Ambrosie sends a message with the “final” offer from the CFL

Canadian Football League Commissioner Randy Ambrosie delivered a strong message on Tuesday, the same day the league made its latest proposal – and what it insists will be its last – to the Players’ Association. of the CFL for a new collective agreement.

Ambrosie wanted the players to know that they have the final offer in the league. If the players reject it and force the league to cancel pre-season games this weekend, neither the offer nor the negotiation tactics will be friendlier from here.

“There’s no way to support that offer if we lose revenue from preseason games or, God forbid, regular season games,” Ambrosie said. “We want to reach that agreement and if we don’t, there is no way back to the quality of the agreement that we have on the table today.”

The league was in trouble Monday night when players voted against the deal that had been negotiated by its negotiating committee and recommended by its player representatives after an interim deal ended a strike. four days on May 18th.

Overnight it seemed, the CFLPA had gone from one of the most passive unions in the sport to its most militant.

The league responded in good faith, presenting a new proposal Tuesday morning that Ambrosie says it addresses the two key issues highlighted by the union after its members rejected the deal.

One is the lack of a ratification bonus, something the league had provided in the past. The other is the cumbersome and controversial Canadian proportion, which allowed teams to replace Canadians with Americans in many cases in each game.

The league addressed the issue of the ratification bonus by promising $ 1 million to be distributed among players. To balance this donation, the league is recovering a total of $ 450,000 from the 2022 salary cap ($ 50,000 per team) and lowering the guaranteed minimum limit in 2028 by $ 75,000 per team, to a total of $ 675,000.

The league sells that the actual reduction in the 2028 limit could be zero if the revenue-sharing formula works as they think it will, but forecasts of what the CFL economy will look like in 2028 are, at best, a good guess.

Basically, the deal borrows some money from the future and transfers it to the present, which matters to football because not many of today’s players will have to worry about the cover in 2028.

On the subject of the ratio, the league returned to a formula that was part of a proposal rejected by the players on March 14.

In this proposal, the league called for the proportion of seven starting Canadians to be changed to six true Canadians and one nationalized American, who was a veteran player who has played three years with the same team or five in the league.

By the time the interim agreement was reached four days later, the proportion had changed to seven initial Canadians, three of whom could be replaced by a nationalized American up to 49 per cent of their moments.

In addition to being cumbersome to process, the formula actually provided less guaranteed playing time for Canadians than the agreement the union had abandoned four days earlier.

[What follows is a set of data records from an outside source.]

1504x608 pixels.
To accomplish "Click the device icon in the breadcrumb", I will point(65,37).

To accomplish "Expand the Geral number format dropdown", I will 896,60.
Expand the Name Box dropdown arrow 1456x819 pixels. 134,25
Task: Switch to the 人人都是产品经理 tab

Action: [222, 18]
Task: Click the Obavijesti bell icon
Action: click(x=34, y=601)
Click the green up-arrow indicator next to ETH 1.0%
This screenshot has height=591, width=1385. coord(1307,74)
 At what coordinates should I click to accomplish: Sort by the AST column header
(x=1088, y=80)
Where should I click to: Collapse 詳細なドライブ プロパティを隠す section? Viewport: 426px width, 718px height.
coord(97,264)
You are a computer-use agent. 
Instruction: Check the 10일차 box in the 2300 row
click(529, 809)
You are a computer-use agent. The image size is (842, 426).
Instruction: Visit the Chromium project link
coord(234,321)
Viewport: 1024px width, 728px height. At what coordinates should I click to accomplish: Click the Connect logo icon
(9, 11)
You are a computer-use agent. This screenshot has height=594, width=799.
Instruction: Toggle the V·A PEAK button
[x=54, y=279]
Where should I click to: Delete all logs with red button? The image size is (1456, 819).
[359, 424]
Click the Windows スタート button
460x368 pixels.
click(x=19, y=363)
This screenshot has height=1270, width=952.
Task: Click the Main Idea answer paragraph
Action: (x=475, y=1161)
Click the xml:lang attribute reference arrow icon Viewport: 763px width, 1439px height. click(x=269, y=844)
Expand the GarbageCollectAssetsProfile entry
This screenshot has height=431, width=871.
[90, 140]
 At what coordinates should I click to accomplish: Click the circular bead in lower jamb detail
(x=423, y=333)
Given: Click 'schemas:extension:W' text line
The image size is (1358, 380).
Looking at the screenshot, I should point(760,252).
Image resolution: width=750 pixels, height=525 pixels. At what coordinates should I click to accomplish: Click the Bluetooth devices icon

It was curious, because the union does not usually give up the Canadian proportion.

In its bid on Tuesday, the league has returned to its original six-and-a-half proposal. But the question remains: will players support an agreement that reduces the number of Canadian headlines from seven to six?

“We want to reward the contributions of our American players,” Ambrosie said. “This strikes a balance with the nationalized American for the flexibility of the squad and ensures that our great Canadian players come out on the field.”

There was another part of Ambrosie’s message that was a little more nefarious.

The commissioner wanted to be clear that the new offer of the league has reached the point where it is ready to arrive. In fact, without an agreement by midnight on Thursday, two things will happen immediately: the league will withdraw its offer from the table and cancel the four pre-season games scheduled for Friday and Saturday.

“We have to have a foot here,” Ambrosie said. “We have to hold both parties accountable.”

The cancellation of this weekend’s matches would in all likelihood mean a new strike or a lockout, and the teams will refuse to continue hosting and feeding the players as they have done since May 14th.

In short, chaos.

It is impossible to say to what extent this influences the decision of the players as to whether they support the current proposal. But it has to be a consideration.

So far, the players have been able to force their hand in the league without suffering any major inconvenience. But that ends Thursday at midnight.

Players will then have to choose between two very divergent paths, either putting the 2022 season back on track or navigating the unknown.